日本のロック黎明期の名グルーブ、ブルース・クリエイションのデビュー作、1969年発表です!60年代の日本でこれをやってたのか。
フラワー・トラべリン・バンドだってデビューは70年だし、
頭脳警察は72年、
外道は73年。グループサウンズの残党以外では、
はっぴいえんどに並ぶ日本最古参のロックバンドじゃないでしょうか。
ブルクリのデビュー作の特徴は3つ。
野太いブルースロック、ギターの竹田和夫さんの弾きまくりギター、布谷文夫(ぬのやふみお)さんのすっげえだみ声ヴォーカル、この3つじゃないかと。若い頃にはじめて聴いた時はムッチャしびれました。

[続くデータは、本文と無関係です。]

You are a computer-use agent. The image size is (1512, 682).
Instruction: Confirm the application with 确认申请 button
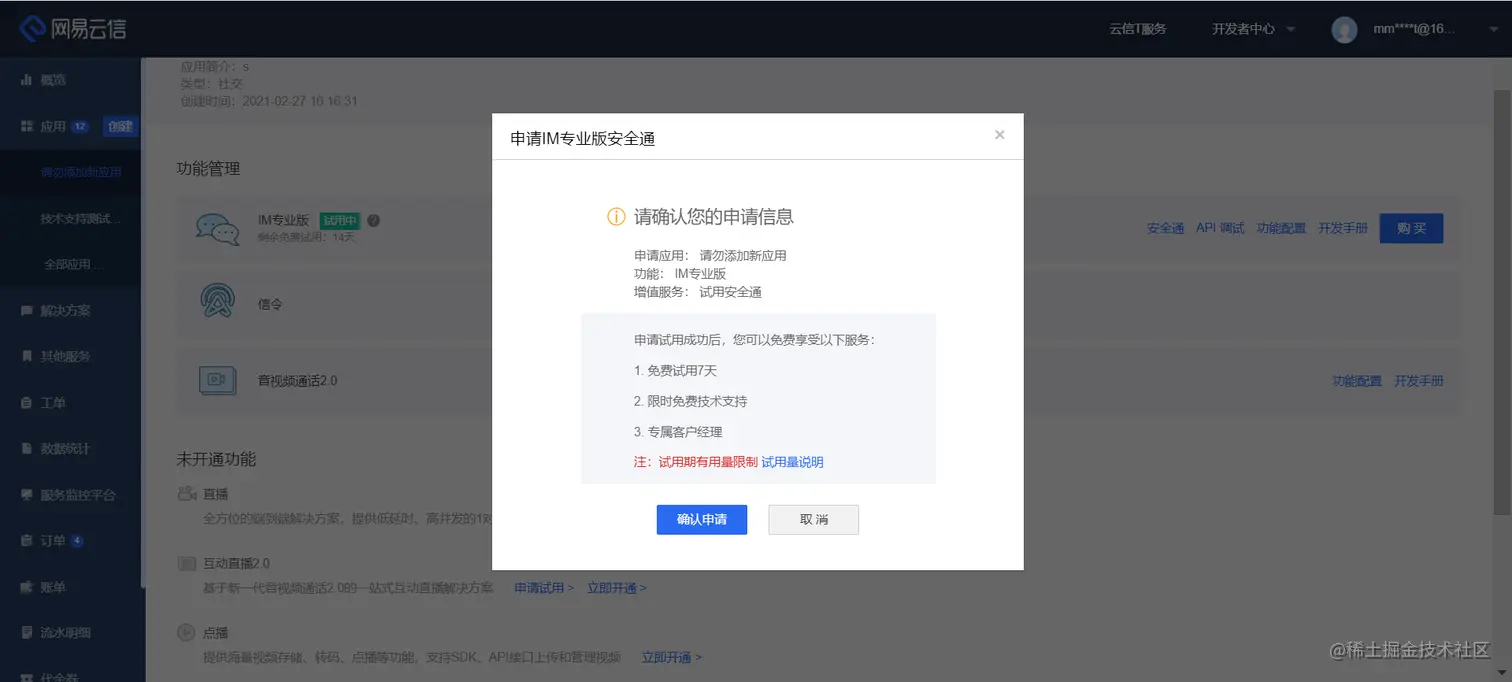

なんという破壊力、古い日本のロックって聴いてなかったけど、こんなにすごかったのか…みたいな。
ロックといっても、サニー・ボーイ・ウイリアムソンやハウリン・ウルフやマディ・ウォーターズのナンバーなど、すべてブルースのカバー曲です。ただ、その演奏がもろにシカゴブルースかというとそうじゃなくて、フリーみたいなロック色の強いホワイト・ブルースって感じ。ギターがワウやファズを使っていて、しかも弾きまくるもんだから、ポール・コゾフっぽく感じたんでしょうね。だから、ブルース「ロック」と言いたくなっちゃいます。
でも、洗練されずに泥臭く感じるのは、布谷さんのヴォーカルのためじゃないかと。いい意味でいうと、布谷さんがいなかったら単なる洋楽コピーバンドに過ぎなかったのが、日本的な泥臭さがある布谷さんがいるから、全部ブルースのカバーのこのバンドが「日本のロック」に聴こえるのかも。
僕は、先に布谷さんのいたブルースロックバンド「DEW」を聴いていまして、そのだみ声にしびれて、このアルバムにたどり着いたんです。だから、ブルクリのお目当ては「すげえ」という噂だった竹田和夫さんじゃなくて、布谷さんだったんです。やっぱりカッコよかったんですが、ダメだったのは、このアルバムは全部英語だったこと。発音が思いっきり日本語なんです(^^;)。僕は、英語を話せないレベルなら、英語で歌うべきじゃないと昔から思ってます。カッコつけて英語を使おうとすればするほどカッコ悪く感じちゃう、田舎ものがアメリカに憧れてるみたいに聴こえてしまって(^^;)。ブルクリを抜けてDEWを結成した布谷さんが、ほとんどブルクリと同じような音楽をやりながら、詞を日本語にしたのは正解だったと思います。
若い頃に聴いた時は、「うおお!」と思ったもんですが、いま聴くとさすがにあの頃の衝撃は薄れて感じました。初恋の人に30年ぶりにあったら意外と普通だった、みたいな。でも、ビートルズみたいな音楽ばかりやっていたグループサウンズの時代に、日本でこういうロックをやるグループが出てきたのは、大きな転換点だったんじゃないかと。感動が薄れたとはいえ、以降の数々の日本のロックアルバムよりぜんぜんカッコいいのも確か。超名盤だと思います!